When Jon and I moved out of DC and into our first house as a married couple, we went to the most rustic end of the spectrum possible in Fairfax County.  No heat source, but there was a well and there was electricity.  We rented a little two story house that had been moved to the middle of an old dairy farm, and in the process of moving, somehow it had slipped off the wheels and got a little bent.  So the house was charmingly unlevel and leaky, but the roof was good. There was a woodlot right out back and Jon began his new career as a wood chopper. 

He has been cutting and splitting and hauling wood for 32 years, and we have had a wood stove in all three of our houses.(So, in terms of sheer longevity, he wins. My dad only lasted 14 years as a wood heat specialist, although I am sure that had nothing to do with his early demise.) I am vigilant about the safety issues, having already lived through one house fire.  Jon thinks I am over-cautious, but there is no such thing.

This stove is not as high tech as the one we had on Utterback Store Road. That one had a catalytic converter and was engineered to burn hot and slow all night. This house was designed without those issues in mind (size of stove needed for that sort of behavior), so we had to downsize our stove and our expectations.  We make do.  In fact, one of the main reasons we chose this house site -- one that is far less aesthetically pleasing and interesting than many of the others -- is that we knew that hauling firewood would be a priority and we sure didn't want to haul it down the Greenway. We were right.

Last year I was tempted to write about Jon's escapades in the woods, hauling logs down a steep hill and across a stream, but the stories might have alarmed Lilah, and I never told them.  Let's just say Jon is not as cautious as I am about driving equipment, crossing waterways, getting stuck, etc.  On more than one occasion he had to call to ask me to get the tractor so I could pull the loader out of the mud. The last time I told him we were not doing that again. It was just crazy. 

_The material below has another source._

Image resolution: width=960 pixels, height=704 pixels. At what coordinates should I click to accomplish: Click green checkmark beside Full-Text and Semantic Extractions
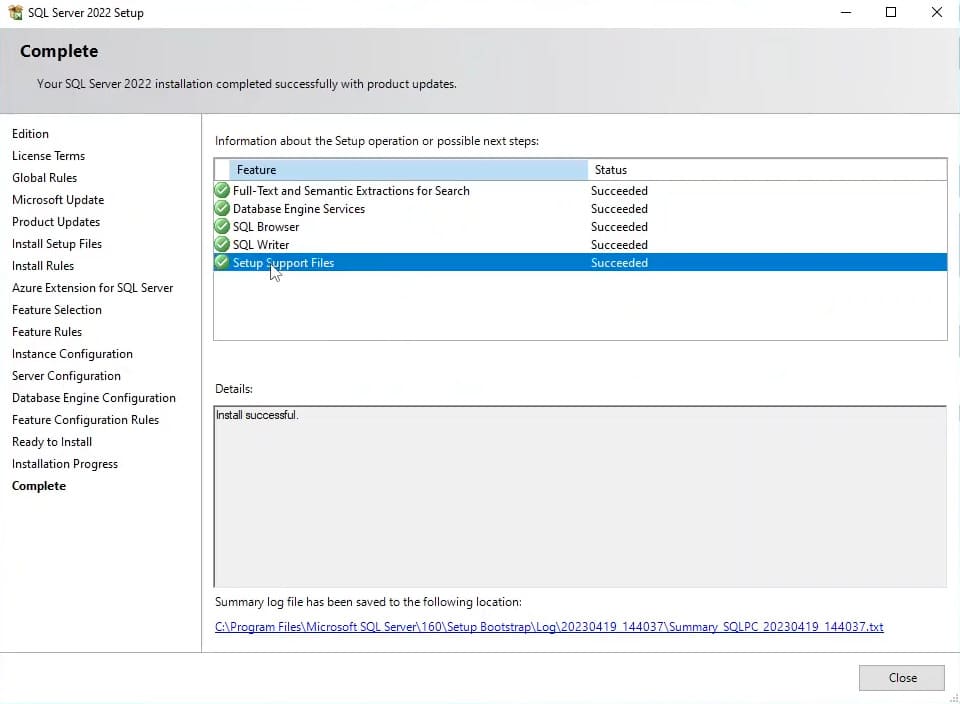(x=222, y=190)
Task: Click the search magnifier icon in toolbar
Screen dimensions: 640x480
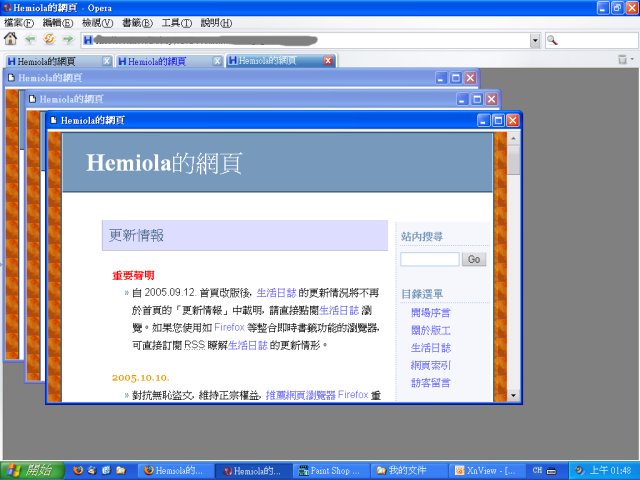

We have finally hit a serious cold snap here, and our wood stove is chugging along.  It isn't doing all the work of heating our house (we have our geothermal unit to  back us up, and our solar panels don't you know) but it is making a big dent in our energy bill.

Yesterday, for the first time that I can remember, we cooked all of our meals on the wood stove, just because we could. We had eggs for breakfast (the easiest and quickest thing to cook) and I made a big pot of lentil soup which came out just fine, so simple, and I even made tapioca because Anna was coming over for dinner. We have this widget that gives us a reading on temperature (air, water, anything) so Jon could entertain himself by figuring out where the hottest surfaces were on the stove.  Then he estimated how that compared to the electric stove. He was just making stuff up.

I can't prove it, but I am pretty sure we are in a teeny tiny minority, cooking on a wood stove in this super rich county.  It's just one more way that we get to hone our resilience skills -- by being creative with our frugality.  I am waiting for the water to boil so I can make some oatmeal, but I think it's just evaporating away, now that I notice what is really happening.  Always more to learn. Jon has to explain relative humidity to me about three times a year, and I understand it until we get to another season and then I have to ask again.  Somehow this is related to the fact that my oatmeal water is not boiling, I think. But maybe not.